Treasury Committee gives Payments Council a rough ride on cheque abolition

17 Mar 2010 News

The Payments Council was warned by the Treasury Committee yesterday that its decision to phase out cheques by 2018 should only go ahead if it can prove the public really wants it.

The Payments Council was warned by the Treasury Committee yesterday that its decision to phase out cheques by 2018 should only go ahead if it can prove the public really wants it.

At a hearing yesterday, the Committee heard from Institute of Fundraising policy head Louise Richards that some charities garner nearly three-quarters of their donations via cheque and that the death of the cheque could be disastrous for them.

"You have to remember that 6.3 million people over the age of 65 don't have access to the internet," Richards told the Committee.

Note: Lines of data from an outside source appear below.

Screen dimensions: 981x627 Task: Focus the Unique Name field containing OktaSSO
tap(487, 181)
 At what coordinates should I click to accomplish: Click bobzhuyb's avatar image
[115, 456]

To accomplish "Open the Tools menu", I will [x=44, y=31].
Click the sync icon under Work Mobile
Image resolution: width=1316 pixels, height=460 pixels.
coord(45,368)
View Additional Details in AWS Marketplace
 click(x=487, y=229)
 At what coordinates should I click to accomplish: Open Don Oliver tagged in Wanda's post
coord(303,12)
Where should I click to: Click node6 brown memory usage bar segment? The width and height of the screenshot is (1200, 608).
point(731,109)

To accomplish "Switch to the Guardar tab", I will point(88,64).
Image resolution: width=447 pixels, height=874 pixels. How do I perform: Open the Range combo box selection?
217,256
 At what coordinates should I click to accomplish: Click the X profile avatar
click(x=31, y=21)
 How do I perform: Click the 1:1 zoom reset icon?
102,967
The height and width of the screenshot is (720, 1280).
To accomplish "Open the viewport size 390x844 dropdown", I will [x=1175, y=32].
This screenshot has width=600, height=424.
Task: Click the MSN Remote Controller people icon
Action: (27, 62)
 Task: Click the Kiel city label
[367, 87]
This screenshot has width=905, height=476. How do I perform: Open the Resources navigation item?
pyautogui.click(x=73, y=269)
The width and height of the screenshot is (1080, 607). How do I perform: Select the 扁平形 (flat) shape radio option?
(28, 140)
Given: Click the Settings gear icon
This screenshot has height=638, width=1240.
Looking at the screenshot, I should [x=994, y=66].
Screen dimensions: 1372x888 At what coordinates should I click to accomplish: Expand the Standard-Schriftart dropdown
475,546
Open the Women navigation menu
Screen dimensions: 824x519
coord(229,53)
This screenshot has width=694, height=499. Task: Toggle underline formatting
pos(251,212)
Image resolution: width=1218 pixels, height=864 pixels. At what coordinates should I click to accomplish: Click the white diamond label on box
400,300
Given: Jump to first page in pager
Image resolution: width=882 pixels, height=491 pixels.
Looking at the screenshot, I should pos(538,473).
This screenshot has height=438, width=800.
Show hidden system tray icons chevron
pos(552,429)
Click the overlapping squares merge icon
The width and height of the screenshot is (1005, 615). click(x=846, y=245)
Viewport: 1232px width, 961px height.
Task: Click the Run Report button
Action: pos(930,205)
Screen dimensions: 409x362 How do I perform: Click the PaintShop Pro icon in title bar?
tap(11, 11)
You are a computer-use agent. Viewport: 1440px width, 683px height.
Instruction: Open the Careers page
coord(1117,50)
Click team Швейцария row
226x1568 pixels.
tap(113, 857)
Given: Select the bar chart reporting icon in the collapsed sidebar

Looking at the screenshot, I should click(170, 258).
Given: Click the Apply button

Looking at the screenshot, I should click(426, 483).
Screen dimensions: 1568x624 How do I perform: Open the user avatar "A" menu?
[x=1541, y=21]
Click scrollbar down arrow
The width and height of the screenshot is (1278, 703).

Other groups representing consumers and older people added their concerns to the Institute’s and the Committee chair, Labour and Co-operative Party MP John McFall, appeared sympathetic to their worries.

He told the Payments Council it had not presented sufficient evidence to put its decision beyond review, and warned that parliament might step in if it was not persuaded that the benefits of phasing out the payment method outweighed the costs to affected organisations.

Payments Council chief executive Paul Smee was told to get an independently-verified cost/benefit analysis and present this to the Committee once it is done.

McFall said the Council did not appear to have done any consumer research to determine whether people want cheques to be abolished or not, and that it had to give people the choice.

"I'll tell you now that as chairman of the Treasury Committee, I want cheques to be kept," McFall added. "We are not convinced that chques are in terminal decline, as you claim - they are still the second largest means of payment."